Corcoran is the latest in a series of Wellesley students to win the award. Tiana Ramos ’13 received the fellowship in 2011, and used the funds toward her Wellesley education as well as an internship with the EPA in New York City (during which she helped coordinate a tri-city symposium on sustainable LEED construction) and an online course with the United Nations on global sustainability solutions. Ellen Bechtel ’14 became a GRO fellow in 2012; she is currently aboard the SSV Robert C. Seamans, sailing from San Diego, Calif., to Papeete, Tahiti, with the Sea Education Association Semester at Sea program.
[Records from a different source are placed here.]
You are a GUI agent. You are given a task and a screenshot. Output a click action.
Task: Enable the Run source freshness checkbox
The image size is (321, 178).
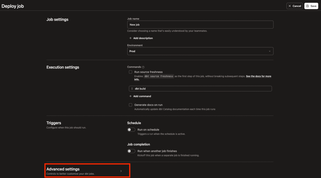coord(130,72)
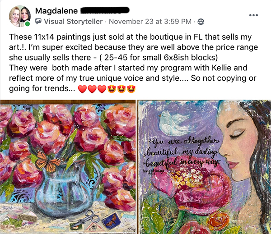Open the November 23 at 3:59 PM timestamp
This screenshot has height=234, width=271.
coord(150,22)
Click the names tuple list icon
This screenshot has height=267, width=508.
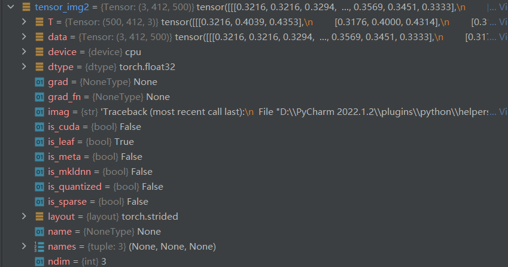(x=39, y=247)

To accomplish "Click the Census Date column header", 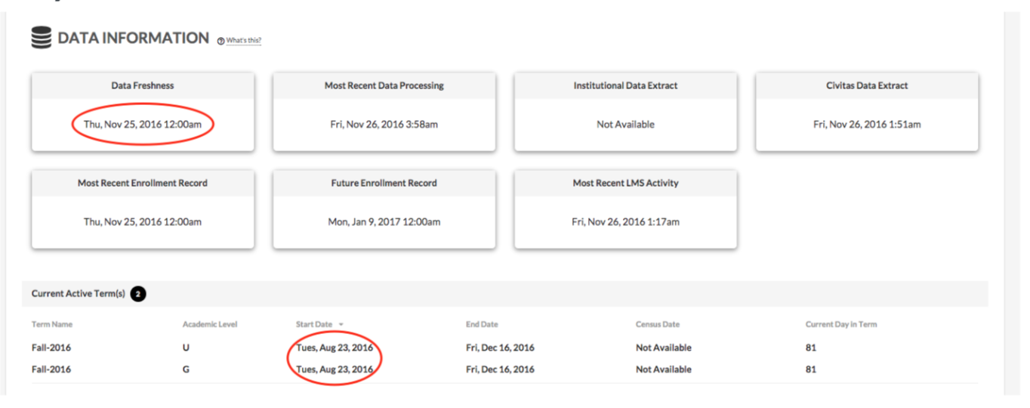I will (x=657, y=325).
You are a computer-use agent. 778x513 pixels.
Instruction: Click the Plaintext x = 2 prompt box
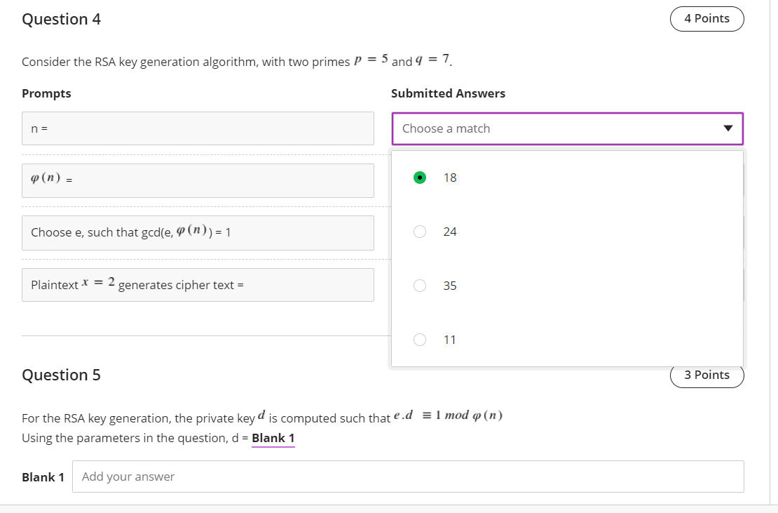[x=198, y=285]
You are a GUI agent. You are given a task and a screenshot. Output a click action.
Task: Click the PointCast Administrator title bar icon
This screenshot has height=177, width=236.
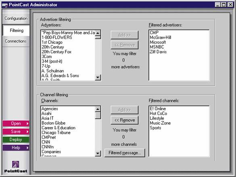pyautogui.click(x=5, y=5)
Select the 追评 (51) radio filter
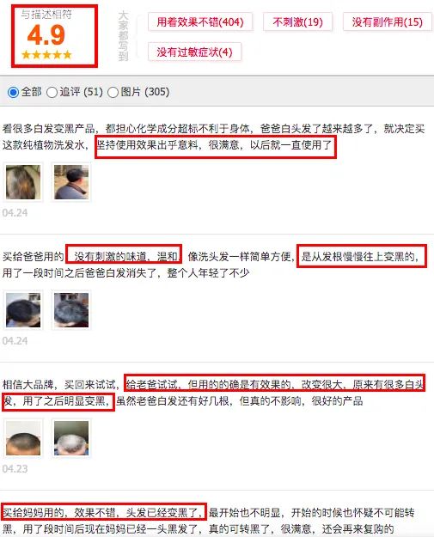434x537 pixels. (52, 93)
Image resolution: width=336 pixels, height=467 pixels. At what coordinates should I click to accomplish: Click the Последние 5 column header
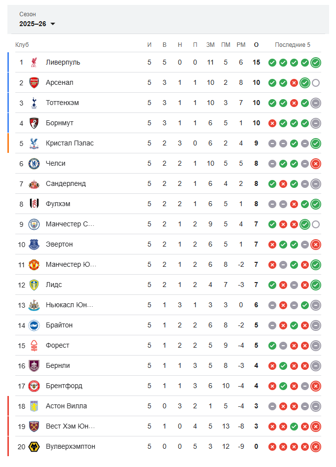(x=293, y=45)
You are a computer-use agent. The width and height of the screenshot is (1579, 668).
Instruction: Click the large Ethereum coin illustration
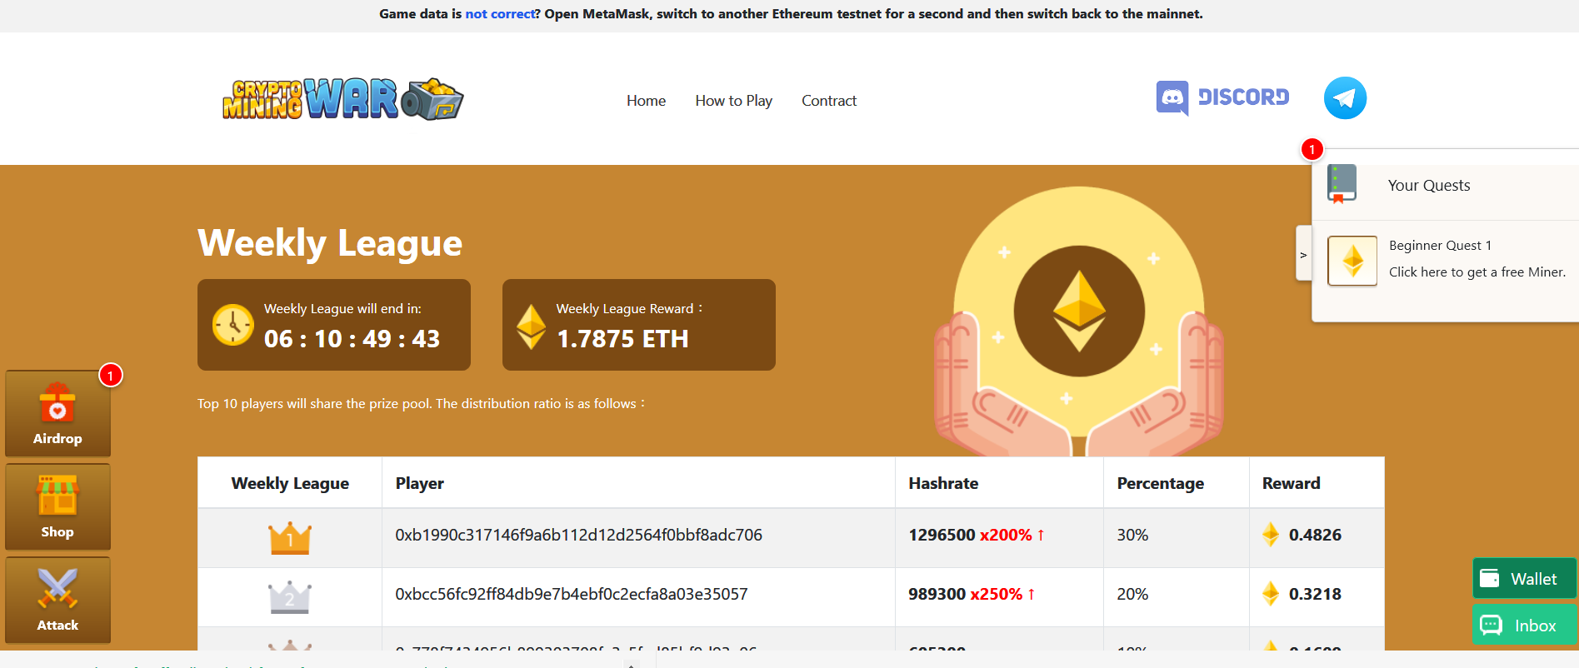1078,312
An environmental studies major, Corcoran is particularly interested in issues of water conservation and supply enhancement, an interest that derives from her experience growing up in a small town in West Texas where water is a precious and limited resource. “Where I am from,” she says, “we get an update on the inches gained or lost in our aquifer in the nightly news, adhere to strict water restrictions during the summer, and know that we must work to conserve our water resources or we will lose them.” Corcoran came to Wellesley determined to seek the skills and knowledge required to understand the science of water resources. On campus, she took classes like Environmental Limits and Conservation and Social Causes and Consequences of Environmental Problems, and grew under the mentorship of Camilla Chandler Frost Professor of Environmental Studies Beth DeSombre and Assistant Professor of Environmental Studies Alden Griffith. “In the process my interest in environmental studies has grown without limit, and has expanded to include an interest in the social and ethical aspects of environmental issues,” Corcoran says.
Outside of the classroom, Corcoran is involved with Wellesley Energy and Environmental Defense (WEED), the Wellesley College Outing Club, and plays rugby with the Wellesley rugby football team. This semester, she’s studying abroad in Córdoba, Spain.
Corcoran will put most of her GRO funding toward her Wellesley education. While she’s not sure of the specific route she’ll take after graduation, she says, “I aspire to improve the way we protect water resources at all levels, in a position where I can integrate my love of science and my desire to work with people to find solutions to complex water quality issues and environmental issues.”
Corcoran added, “People are irrevocably tied to their environments. Whether we can see it or not, we are all living as part of a larger, natural world, in a delicate balance.”